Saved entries
--------------------------------

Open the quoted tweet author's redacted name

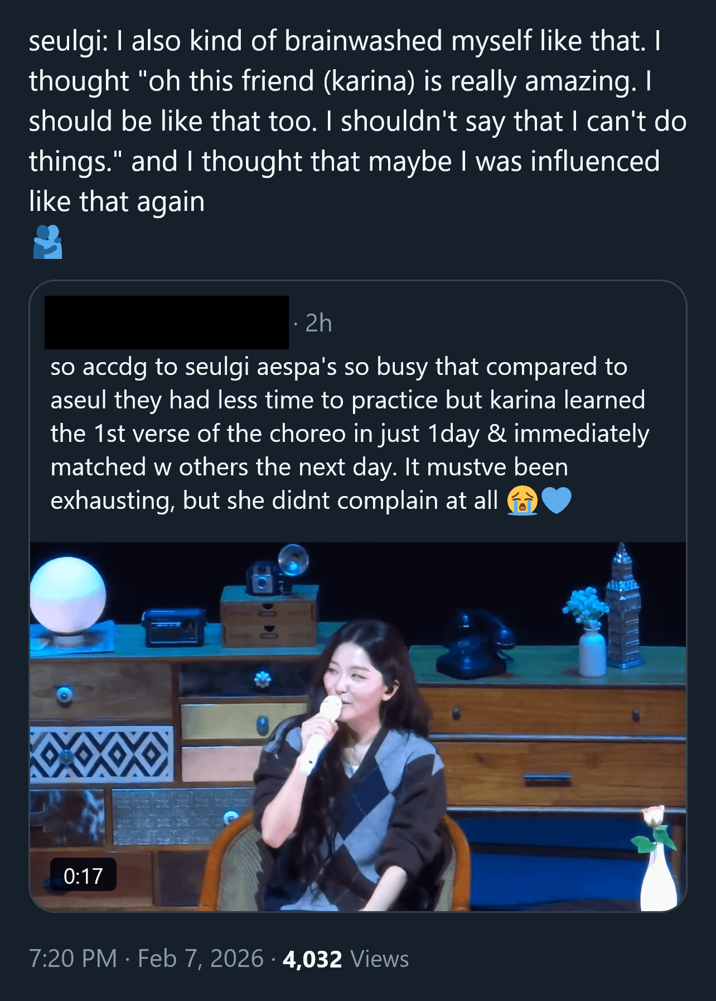(167, 323)
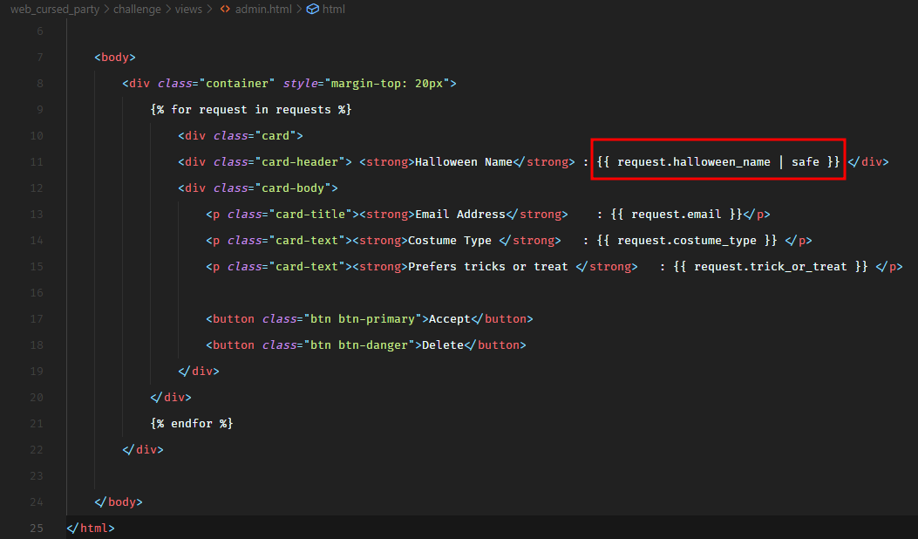Viewport: 918px width, 539px height.
Task: Click line number 17 in the gutter
Action: 37,319
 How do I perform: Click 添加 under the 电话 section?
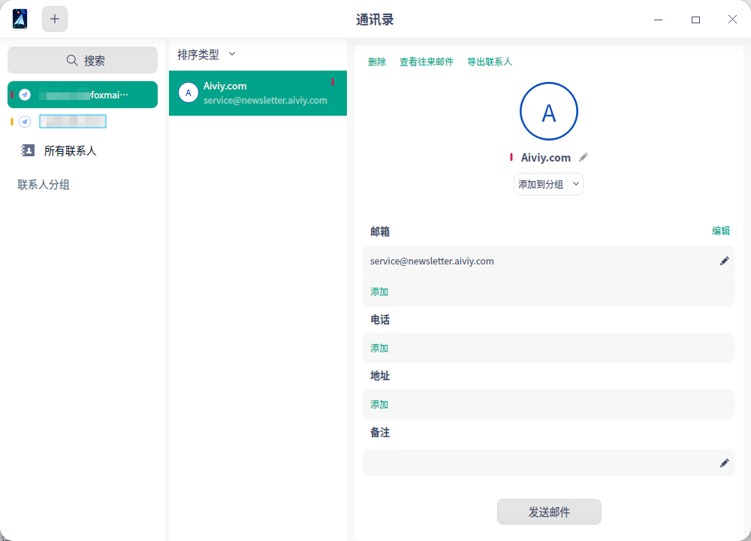(379, 349)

--------------------------------

- _PROBLEM TO WORK ON_
Could you output every record above exactly as written, leaving out the pictures?

- _EXERCISE RESULT_
Open the quoted tweet author's redacted name

(167, 323)
Viewport: 918px width, 539px height.
Task: Click line number 17 in the gutter
Action: 37,319
 How do I perform: Click 添加 under the 电话 section?
(379, 349)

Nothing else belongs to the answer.